** Data provided follows **
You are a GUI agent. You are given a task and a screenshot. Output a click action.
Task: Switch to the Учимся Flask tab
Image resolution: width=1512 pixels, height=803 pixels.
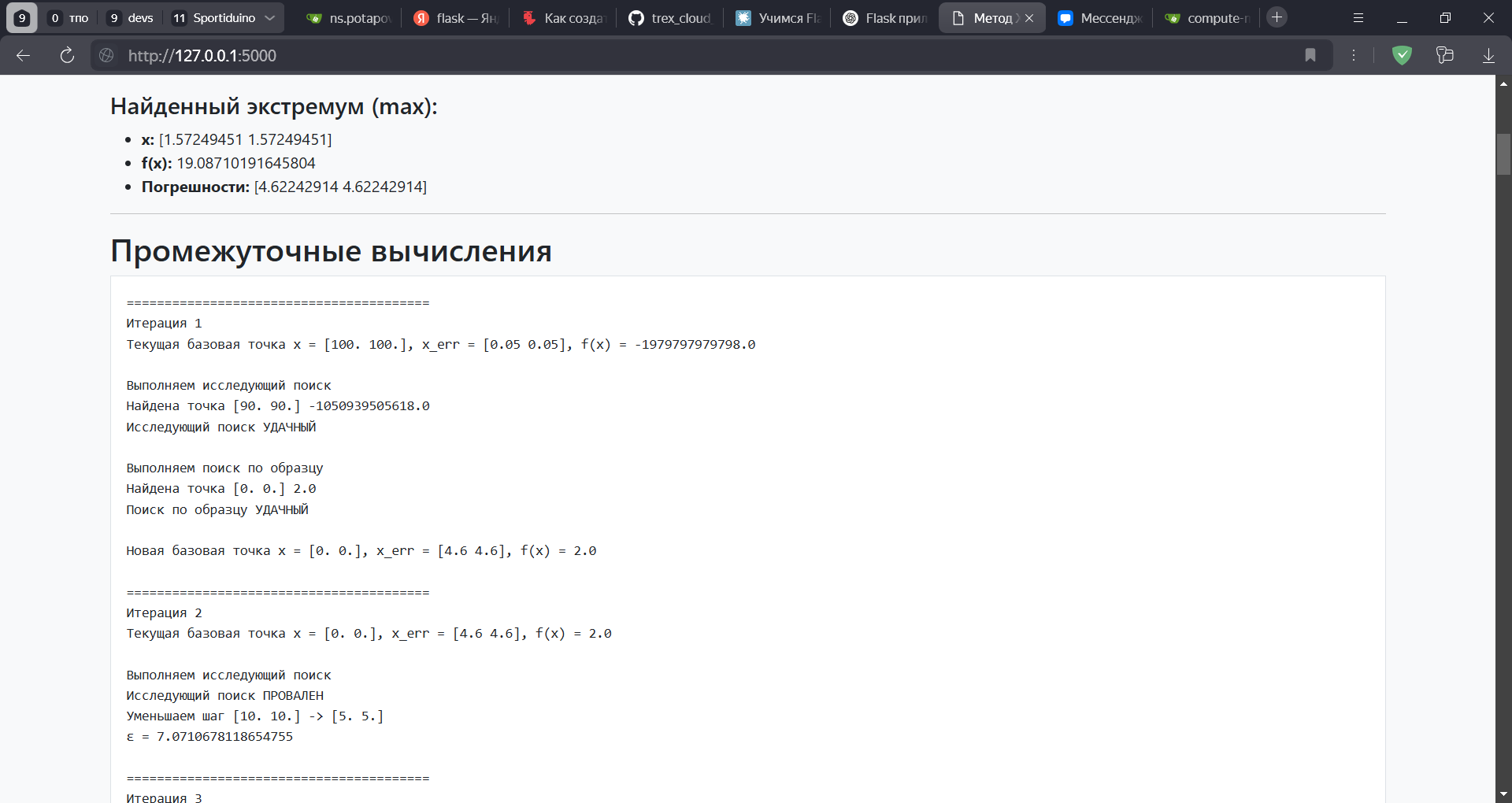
** End of Data provided **
** Data provided follows **
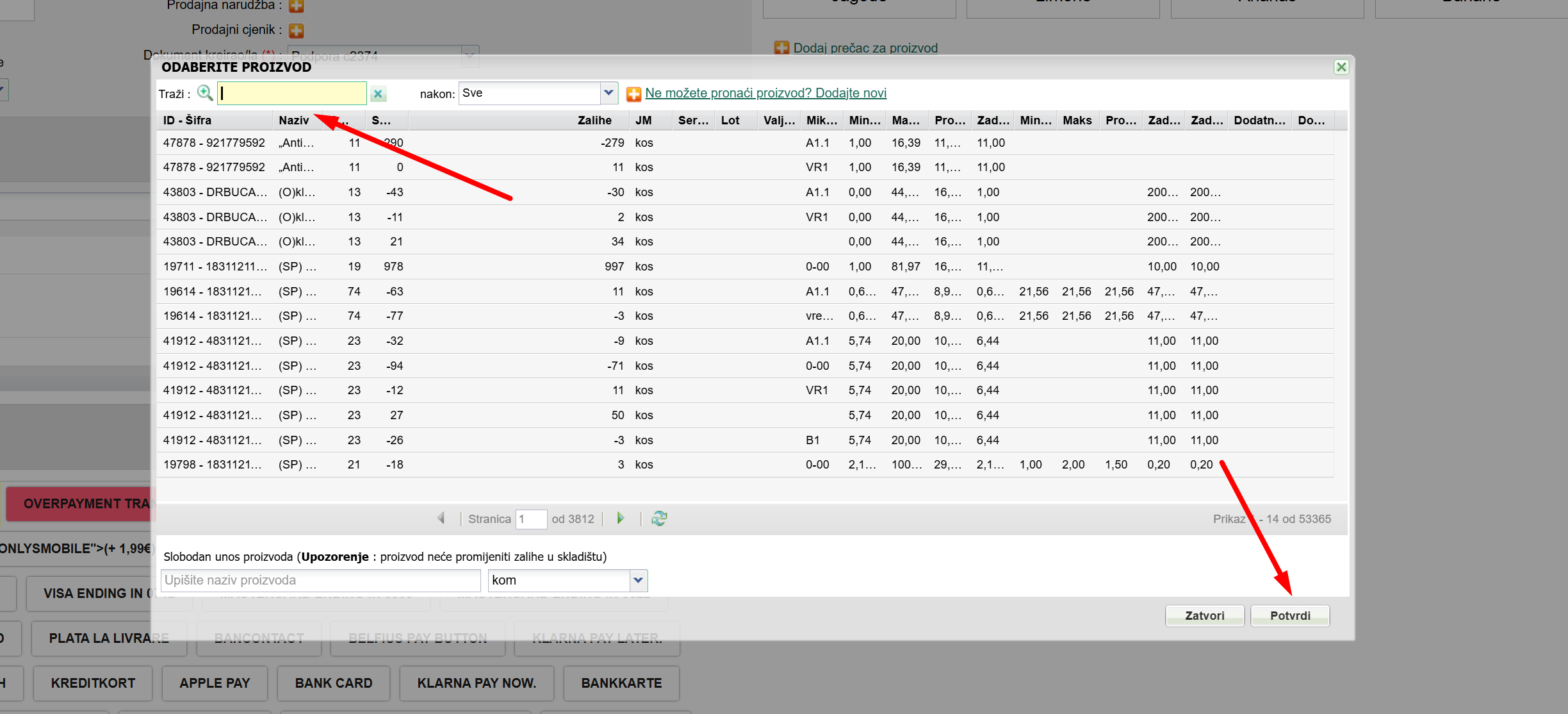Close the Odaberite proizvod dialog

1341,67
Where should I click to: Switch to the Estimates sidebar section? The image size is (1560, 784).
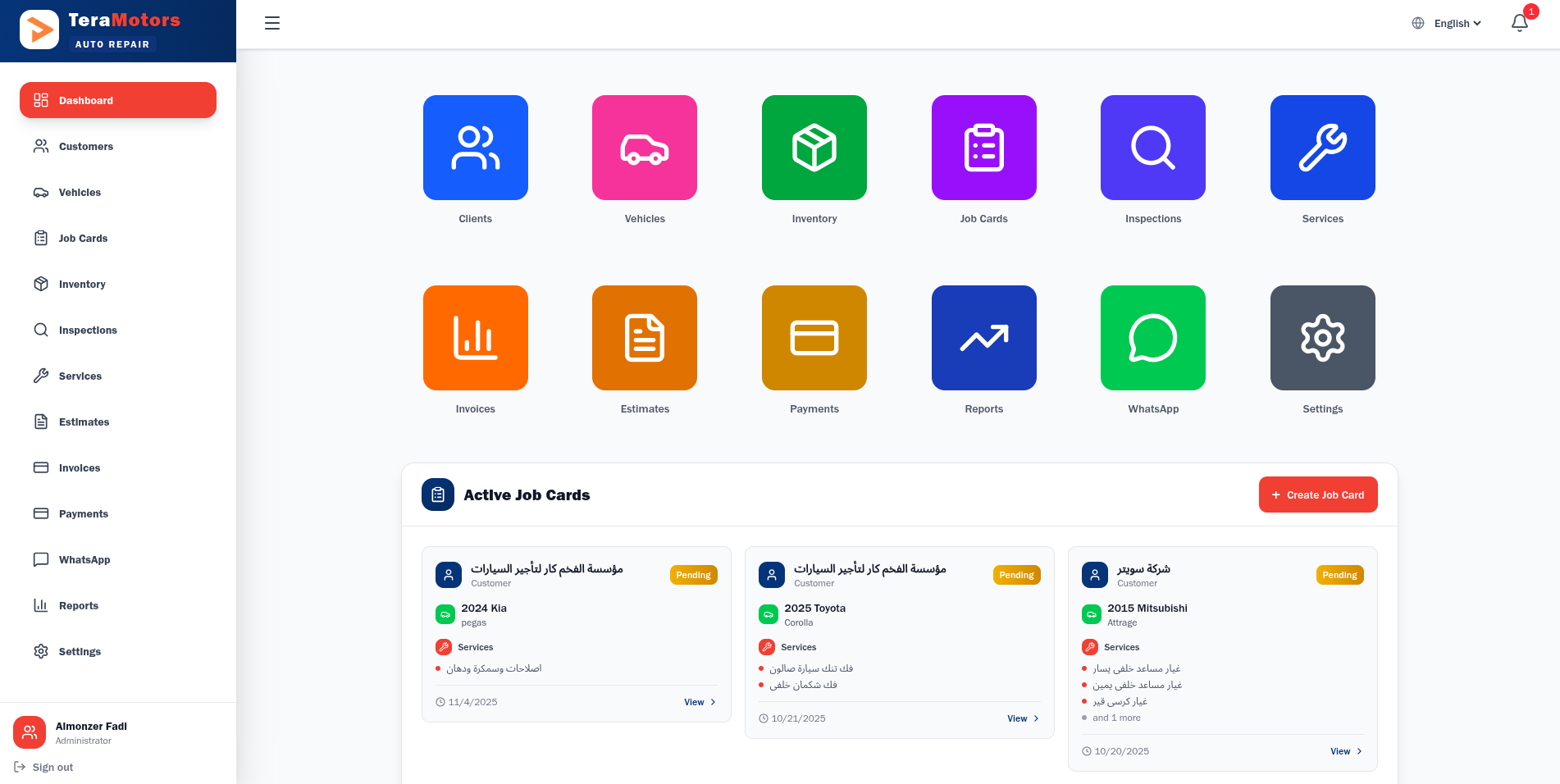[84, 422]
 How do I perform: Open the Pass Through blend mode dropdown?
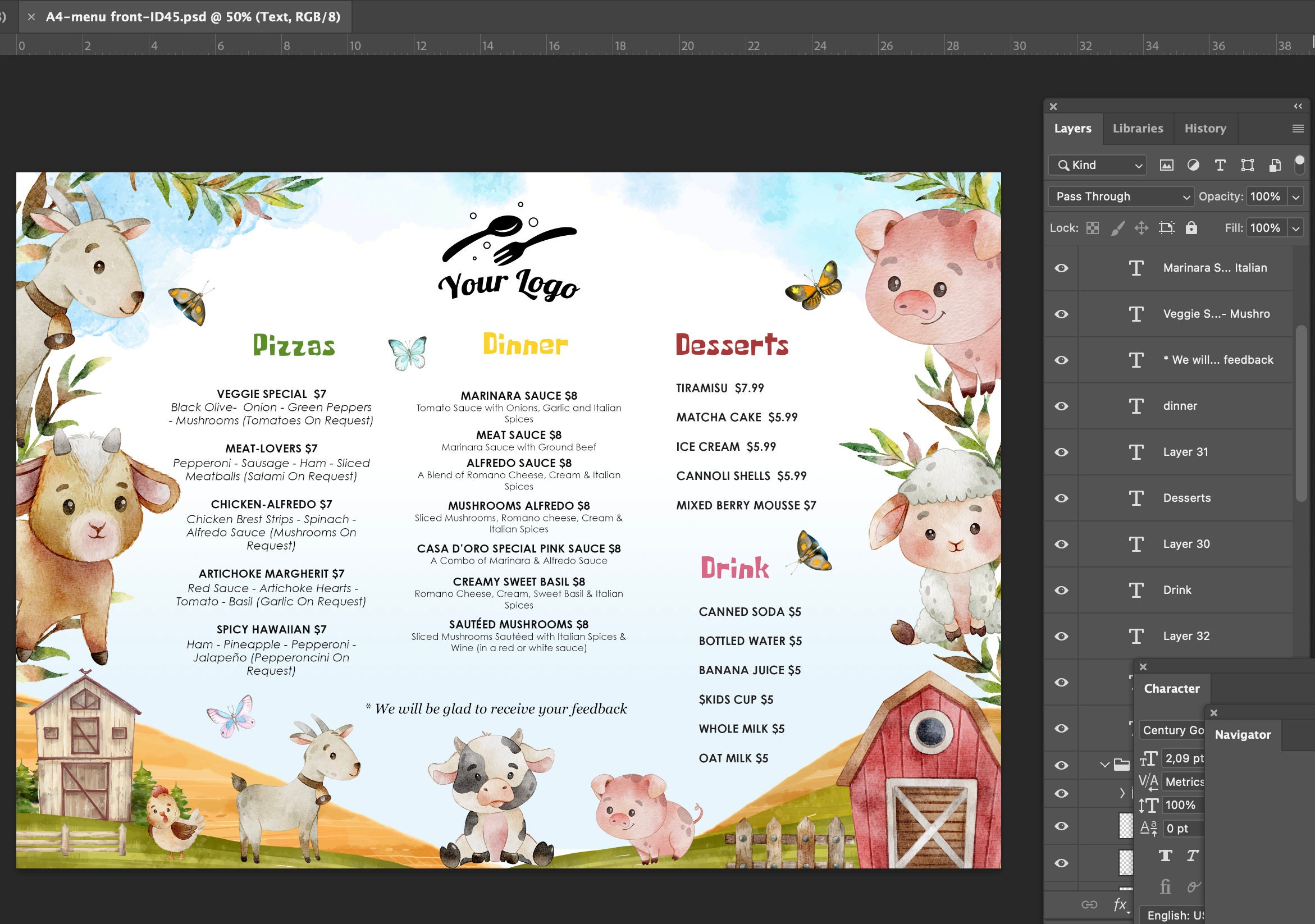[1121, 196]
** End of Data provided **
Please output the lines of the listing above that fall in the stretch from the one with "Task: Switch to the Учимся Flask tab" through the one with "Image resolution: width=1512", exactly and only those.

# Result of the exercise:
Task: Switch to the Учимся Flask tab
Image resolution: width=1512 pixels, height=803 pixels.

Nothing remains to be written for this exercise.